Lettres à D. Histoire d’un amour (1), paru en septembre 2006, sera son ultime texte. A 84 ans, André Gorz a choisi de partir avec Dorine, 83 ans, sa femme. «Nous aimerions chacun ne pas survivre à la mort de l’autre. Nous nous sommes dit que si, par impossible, nous ­avions une seconde vie, nous voudrions la passer ensemble.» C’était la fin du livre. Hier, sur la porte de leur maison de Vosnon, dans l’Aube, où le couple s’était retiré depuis une vingtaine d’années, un simple message sur la porte : «Prévenir la gendarmerie». Une amie s’en est chargée. Ils reposaient tous deux côte à côte. Lettres à D., qu’André Gorz racontait avoir écrit en pleurant, disait toute la passion et la reconnaissance qu’il avait pour D., Dorine.
«Long dialogue». Au soir d’une carrière bien remplie de philosophe et de journaliste, André Gorz ne pensait qu’à elle, seulement à elle, qui l’avait soutenu toutes ces années dans l’ombre. Il fallait en léguer une image pour qu’elle lui survive. «Cette présence fut décisive dans la construction d’une œuvre dont la visibilité ne porte qu’un nom alors qu’elle fut celle d’un couple, le fruit d’un long dialogue.» De traces biographiques, il ne reste que les siennes à lui, mais il faut toujours voir D. dans ses pas.
André Gorz a eu plusieurs identités, même si pour D., «il a toujours été Gérard». Né à Vienne en février 1923 de père juif et de mère catholique, sous le nom de Gérard Horst, il s’exile à Lausanne au moment de l’Anschluss.
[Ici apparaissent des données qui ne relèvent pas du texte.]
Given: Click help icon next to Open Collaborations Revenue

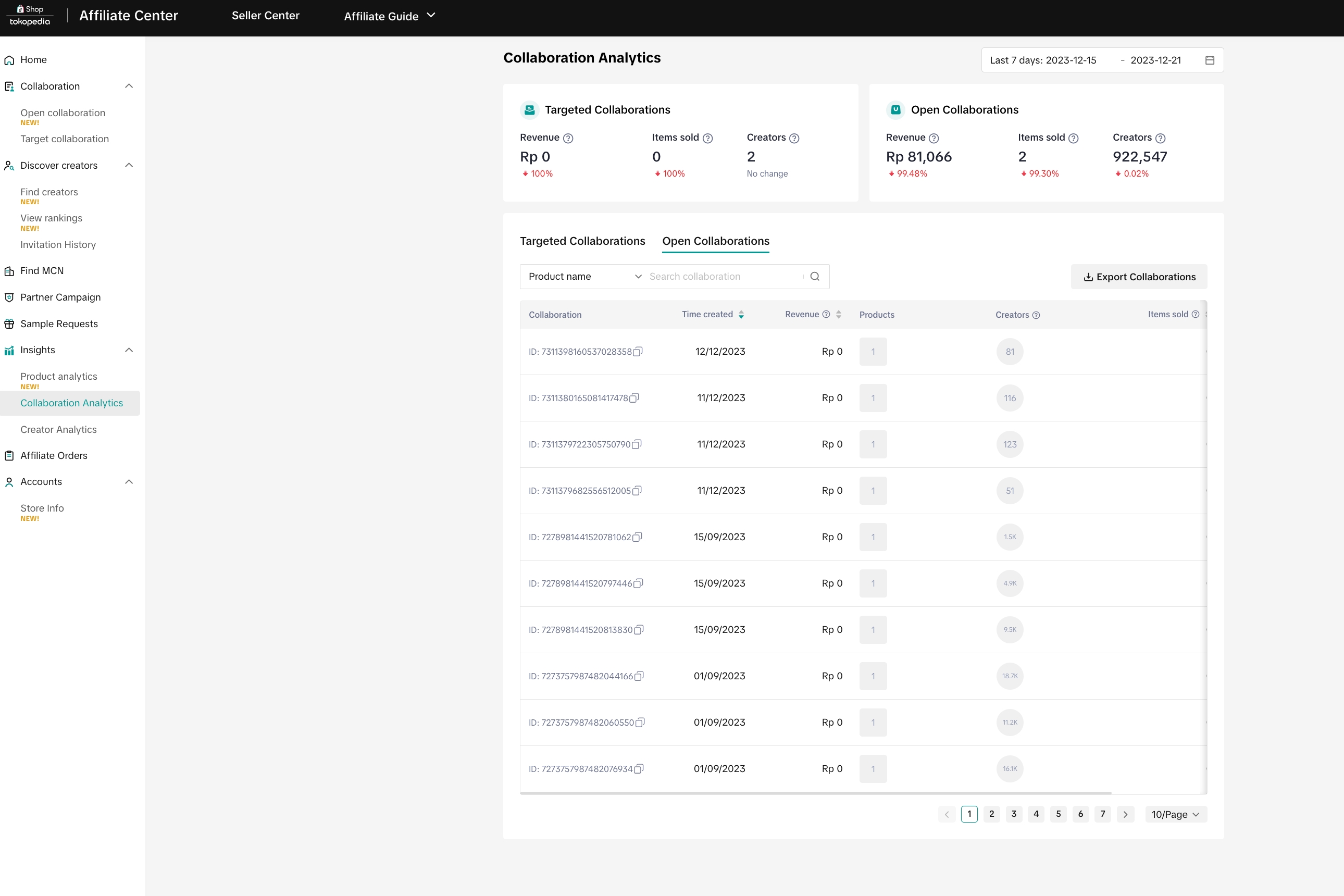Looking at the screenshot, I should tap(934, 138).
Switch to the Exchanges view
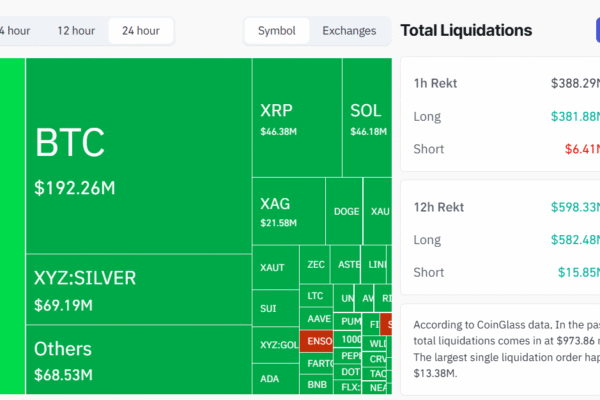The width and height of the screenshot is (600, 400). [349, 31]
C’est en Suisse, où il étudie la chimie, qu’il rencontre Jean-Paul Sartre, venu donner une conférence en 1946. Si le philosophe l’encourage à travailler sur son essai philosophique, Fondements pour une morale, cette somme ne sera finalement publiée qu’en 1977.
L’existentialisme sartrien correspond à son expérience vécue, celle d’un être «injustifiable» qui, dans son premier livre publié, le Traître (1955), longuement préfacé par Sartre, tente de «se restituer tout, comme venant de lui-même».
Après la période sartrienne - qui l’a vu aussi concevoir la plupart des numéros des Temps modernes de 1967 à 1974, ne quittant le comité de rédaction qu’en 1983 -, Gorz intègre à la philosophie morale et existentielle une dimension sociologique et économique. En ce sens, les Adieux au prolétariat (1980) marquent une nouvelle saison de la réflexion particulièrement féconde, puisque Gorz, de façon quasiment prophétique, annonce la fin de la centralité du travail industriel dans les sociétés capitalistes. Dès lors, rares sont les analyses des métamorphoses du travail qui ne réfèrent pas à celles d’André Gorz. Et quand des thèmes comme «la fin de la modernité» ou la «crise de la raison» deviennent quasiment des slogans, il insiste, lui, sur la crise, et la fin d’une rationalité économique dont le propre est de se renverser, de provoquer la cassure verticale des vieilles agrégations sociales (les «classes»), et de laisser ­apparaître de nouvelles élites hyperproductives, seules aptes à bénéficier des services. Aussi finit-il par montrer que l’immatériel, favorisé par la généralisation des outils informatiques, devient la forme hégémonique du travail et le «poumon» de la création de valeur. Toute la tentative d’André Gorz aura été d’étudier les conditions auxquelles une société peut récupérer son contrôle sur l’économie. Son dernier essai, l’Immatériel, explorait le potentiel de subversion, de gratuité et de ­liberté qu’il y a dans l’économie de l’immatériel.
Grand reporter. Parallèlement à son œuvre philosophique, Michel Bosquet (Bosquet, traduction française de Horst) poursuit une carrière de journaliste amorcée à Paris-Presse, puis à l’Express. Il suit Jean Daniel lorsque celui-ci transforme, avec Claude Perdriel, France Observateur en Nouvel Observateur en novembre 1964. Grand reporter, spécialiste des questions économiques, Michel Bosquet en sera un des rédacteurs en chef à partir de 1981. A la fois dans son travail philosophique et dans son métier de journaliste, il sera un des penseurs de l’écologie politique.
Il avait abordé Dorine, anglaise d’origine, un soir neigeux, le 23 octobre 1947, pour l’inviter à aller danser et ne l’a plus jamais quittée. Elle était atteinte d’une affection évolutive depuis de nombreuses années. Ils avaient choisi de ne pas avoir d’enfants. André Gorz disait à Libération, en septembre 2006 : «A mon avis, les bons pères sont ceux qui ont eu besoin de père dans leur enfance. Moi, je n’avais pas envie d’avoir de père parce que je n’aimais pas mon père. […] Tous les deux, on n’a pas de continuité, ni rien à transmettre. Nous n’avions pas de famille à fonder pour transmettre quoi que ce soit, puisque nous ­n’avions jamais eu de famille nous-mêmes. Si nous avions eu des enfants, j’aurais été jaloux de Dorine. Je préférais l’avoir pour moi tout seul.»

(1) Editions Galilée.

Frédérique Roussel (Libération du 25 septembre 2007)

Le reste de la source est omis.